23 julho 2009

Conduzir sem capacete


Quem é das ilhas já ouviu falar do "capacete", ou seja, do denso manto de nuvens que é frequente nos céus dos Açores, e pode julgar que é disso que se trata. Mas não é.
A Autoridade Nacional de Segurança Rodoviária (ANSR) enviou para a residência de um condutor bracarense um auto de de contra-ordenação por conduzir "o veículo ligeiro de mercadorias sem utilizar o capacete de modelo oficialmente aprovado". O dito condutor, no dia 9 de Maio de 2007, pelas 14.52 horas, na Rua Óscar da Silva, Matosinhos, conduzia veículo ligeiro de mercadorias e, que raio, não levava boné, nem quico, nem chapéu e muito menos capacete.

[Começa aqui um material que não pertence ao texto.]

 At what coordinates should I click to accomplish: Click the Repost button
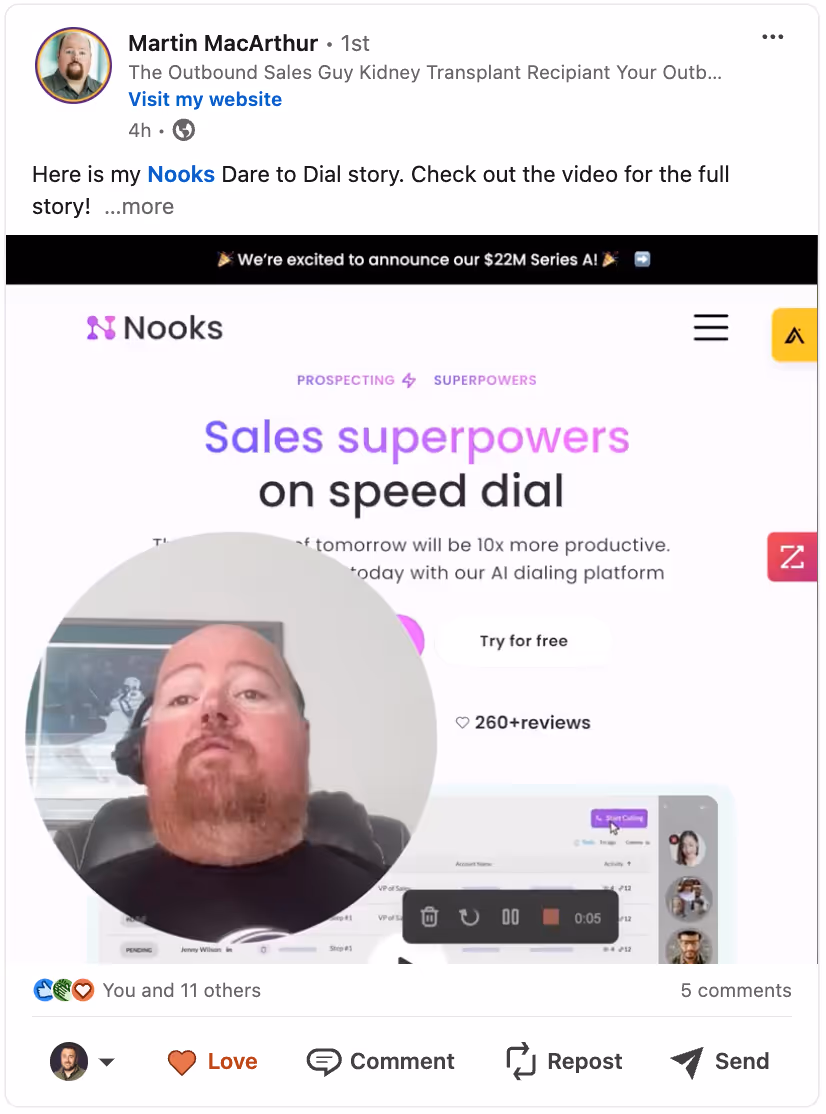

Conduzir de cabeça descoberta é grave. Por isso, diz o auto, "foi praticada a seguinte infracção: não utilização do capacete de modelo oficialmente aprovado pelo ocupante do veículo". "Tal facto constitui contra-ordenação ao disposto no art.º 82º, n.º 3 do Código da Estrada, sancionável com coima de 120 a 600 euros, nos termos do art.º 82º, n.º 6 do mesmo diploma".
Pelo ocorrido, reclama o Estado o pagamento de 228 euros.
Será que o agente que fez registo da ocorrência alucinou momentaneamente? Terá ocorrido alguma visita inter-estelar que interferiu com o normal funcionamento do organismo do tal agente? Ou será um indefectível da fórmula 1?